= Directions for this task =
Print, exactly and completely, the data that appears below.

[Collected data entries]
*** Block opens ***
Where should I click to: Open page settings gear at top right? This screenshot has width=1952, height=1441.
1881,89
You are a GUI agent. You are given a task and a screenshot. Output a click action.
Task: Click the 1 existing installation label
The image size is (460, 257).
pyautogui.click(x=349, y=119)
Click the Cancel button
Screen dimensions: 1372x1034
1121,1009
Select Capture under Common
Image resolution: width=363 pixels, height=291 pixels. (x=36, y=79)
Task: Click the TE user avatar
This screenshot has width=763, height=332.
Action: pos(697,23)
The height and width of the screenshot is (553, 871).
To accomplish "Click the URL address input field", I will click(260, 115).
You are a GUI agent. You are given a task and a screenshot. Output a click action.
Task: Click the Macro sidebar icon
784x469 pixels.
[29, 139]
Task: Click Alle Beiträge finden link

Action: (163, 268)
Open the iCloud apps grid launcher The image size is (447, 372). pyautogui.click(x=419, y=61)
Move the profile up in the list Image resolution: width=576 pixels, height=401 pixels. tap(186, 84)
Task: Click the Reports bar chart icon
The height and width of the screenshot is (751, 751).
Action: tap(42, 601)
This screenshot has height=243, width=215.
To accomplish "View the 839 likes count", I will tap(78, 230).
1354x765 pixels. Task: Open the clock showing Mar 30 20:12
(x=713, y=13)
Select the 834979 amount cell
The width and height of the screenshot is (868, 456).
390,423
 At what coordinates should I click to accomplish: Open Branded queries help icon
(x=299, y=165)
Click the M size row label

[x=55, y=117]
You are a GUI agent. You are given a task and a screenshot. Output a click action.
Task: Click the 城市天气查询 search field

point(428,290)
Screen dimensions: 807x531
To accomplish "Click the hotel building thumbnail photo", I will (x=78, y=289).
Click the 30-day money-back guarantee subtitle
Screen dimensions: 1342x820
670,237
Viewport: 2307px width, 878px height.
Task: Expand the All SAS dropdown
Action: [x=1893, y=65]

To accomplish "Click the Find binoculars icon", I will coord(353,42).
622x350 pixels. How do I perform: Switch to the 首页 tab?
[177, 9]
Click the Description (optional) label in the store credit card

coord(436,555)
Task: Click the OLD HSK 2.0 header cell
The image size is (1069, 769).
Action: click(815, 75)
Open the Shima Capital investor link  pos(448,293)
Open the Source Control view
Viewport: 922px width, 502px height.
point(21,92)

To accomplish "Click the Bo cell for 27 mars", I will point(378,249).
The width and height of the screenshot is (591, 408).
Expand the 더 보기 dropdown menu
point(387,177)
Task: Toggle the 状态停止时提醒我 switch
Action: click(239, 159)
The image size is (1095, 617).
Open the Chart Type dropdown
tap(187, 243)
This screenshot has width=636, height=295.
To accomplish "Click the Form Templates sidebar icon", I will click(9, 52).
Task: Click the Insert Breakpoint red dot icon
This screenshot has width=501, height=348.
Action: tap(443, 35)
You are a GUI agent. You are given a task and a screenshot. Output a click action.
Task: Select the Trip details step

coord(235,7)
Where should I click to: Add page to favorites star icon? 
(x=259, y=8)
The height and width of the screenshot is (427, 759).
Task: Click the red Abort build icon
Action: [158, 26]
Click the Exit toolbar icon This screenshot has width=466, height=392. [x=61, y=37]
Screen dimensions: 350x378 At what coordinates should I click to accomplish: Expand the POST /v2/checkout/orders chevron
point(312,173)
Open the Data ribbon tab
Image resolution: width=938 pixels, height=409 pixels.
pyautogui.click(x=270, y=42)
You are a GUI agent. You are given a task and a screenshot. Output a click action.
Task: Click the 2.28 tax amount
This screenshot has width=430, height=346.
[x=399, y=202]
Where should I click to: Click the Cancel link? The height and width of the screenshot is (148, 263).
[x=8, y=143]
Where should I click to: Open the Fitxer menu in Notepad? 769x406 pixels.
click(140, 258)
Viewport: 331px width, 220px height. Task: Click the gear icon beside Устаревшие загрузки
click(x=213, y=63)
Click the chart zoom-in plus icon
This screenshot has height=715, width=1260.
*** Block closes ***
= Solution for this exercise =
Where should I click to: Open page settings gear at top right? This screenshot has width=1952, height=1441.
1881,89
You are a GUI agent. You are given a task and a screenshot. Output a click action.
Task: Click the 1 existing installation label
The image size is (460, 257).
pyautogui.click(x=349, y=119)
Click the Cancel button
Screen dimensions: 1372x1034
1121,1009
Select Capture under Common
Image resolution: width=363 pixels, height=291 pixels. (x=36, y=79)
Task: Click the TE user avatar
This screenshot has width=763, height=332.
Action: pos(697,23)
The height and width of the screenshot is (553, 871).
To accomplish "Click the URL address input field", I will click(260, 115).
You are a GUI agent. You are given a task and a screenshot. Output a click action.
Task: Click the Macro sidebar icon
784x469 pixels.
[29, 139]
Task: Click Alle Beiträge finden link

Action: (163, 268)
Open the iCloud apps grid launcher The image size is (447, 372). pyautogui.click(x=419, y=61)
Move the profile up in the list Image resolution: width=576 pixels, height=401 pixels. tap(186, 84)
Task: Click the Reports bar chart icon
The height and width of the screenshot is (751, 751).
Action: tap(42, 601)
This screenshot has height=243, width=215.
To accomplish "View the 839 likes count", I will tap(78, 230).
1354x765 pixels. Task: Open the clock showing Mar 30 20:12
(x=713, y=13)
Select the 834979 amount cell
The width and height of the screenshot is (868, 456).
390,423
 At what coordinates should I click to accomplish: Open Branded queries help icon
(x=299, y=165)
Click the M size row label

[x=55, y=117]
You are a GUI agent. You are given a task and a screenshot. Output a click action.
Task: Click the 城市天气查询 search field

point(428,290)
Screen dimensions: 807x531
To accomplish "Click the hotel building thumbnail photo", I will (x=78, y=289).
Click the 30-day money-back guarantee subtitle
Screen dimensions: 1342x820
670,237
Viewport: 2307px width, 878px height.
Task: Expand the All SAS dropdown
Action: [x=1893, y=65]

To accomplish "Click the Find binoculars icon", I will coord(353,42).
622x350 pixels. How do I perform: Switch to the 首页 tab?
[177, 9]
Click the Description (optional) label in the store credit card

coord(436,555)
Task: Click the OLD HSK 2.0 header cell
The image size is (1069, 769).
Action: click(815, 75)
Open the Shima Capital investor link  pos(448,293)
Open the Source Control view
Viewport: 922px width, 502px height.
point(21,92)

To accomplish "Click the Bo cell for 27 mars", I will point(378,249).
The width and height of the screenshot is (591, 408).
Expand the 더 보기 dropdown menu
point(387,177)
Task: Toggle the 状态停止时提醒我 switch
Action: click(239, 159)
The image size is (1095, 617).
Open the Chart Type dropdown
tap(187, 243)
This screenshot has width=636, height=295.
To accomplish "Click the Form Templates sidebar icon", I will click(9, 52).
Task: Click the Insert Breakpoint red dot icon
This screenshot has width=501, height=348.
Action: tap(443, 35)
You are a GUI agent. You are given a task and a screenshot. Output a click action.
Task: Select the Trip details step

coord(235,7)
Where should I click to: Add page to favorites star icon? 
(x=259, y=8)
The height and width of the screenshot is (427, 759).
Task: Click the red Abort build icon
Action: [158, 26]
Click the Exit toolbar icon This screenshot has width=466, height=392. [x=61, y=37]
Screen dimensions: 350x378 At what coordinates should I click to accomplish: Expand the POST /v2/checkout/orders chevron
point(312,173)
Open the Data ribbon tab
Image resolution: width=938 pixels, height=409 pixels.
pyautogui.click(x=270, y=42)
You are a GUI agent. You are given a task and a screenshot. Output a click action.
Task: Click the 2.28 tax amount
This screenshot has width=430, height=346.
[x=399, y=202]
Where should I click to: Click the Cancel link? The height and width of the screenshot is (148, 263).
[x=8, y=143]
Where should I click to: Open the Fitxer menu in Notepad? 769x406 pixels.
click(140, 258)
Viewport: 331px width, 220px height. Task: Click the gear icon beside Устаревшие загрузки
click(x=213, y=63)
Click the chart zoom-in plus icon
This screenshot has height=715, width=1260.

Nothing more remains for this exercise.